Greg Stein (born March 16, 1967, in Portland, Oregon), living in Austin, Texas, United States, is a programmer, speaker, sometime standards architect, and open-source software advocate, appearing frequently at conferences and in interviews on the topic of open-source software development and use.

He was a director of the Apache Software Foundation, and served as chairman from 21 August 2002 to 20 June 2007. He is also a member of the Python Software Foundation, was a director there from 2001 to 2002, and a maintainer of the Python programming language and libraries (active from 1999 to 2002).

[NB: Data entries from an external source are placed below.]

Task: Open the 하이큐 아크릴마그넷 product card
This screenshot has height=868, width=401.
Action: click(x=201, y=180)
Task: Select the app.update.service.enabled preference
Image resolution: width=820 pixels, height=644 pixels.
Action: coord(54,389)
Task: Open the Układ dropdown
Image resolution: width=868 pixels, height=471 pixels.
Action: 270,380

Stein has been especially active in version control systems development. In the late 1990s and early 2000s, he helped develop the WebDAV HTTP versioning specification, and is the main author of mod_dav, the first open-source implementation of WebDAV. He was one of the founding developers of the Apache Subversion project, and is primarily responsible for Subversion's WebDav networking layer.

Stein most recently worked as an engineering manager at Google, where he helped launch Google's open-source hosting platform. Stein publicly announced his departure from Google via his blog on July 29, 2008. Prior to Google, he worked for Oracle Corporation, eShop, Microsoft, CollabNet, and as an independent developer.

Stein was a major contributor to the Lima Mudlib, a MUD server software framework. His MUD community pseudonym was "Deathblade".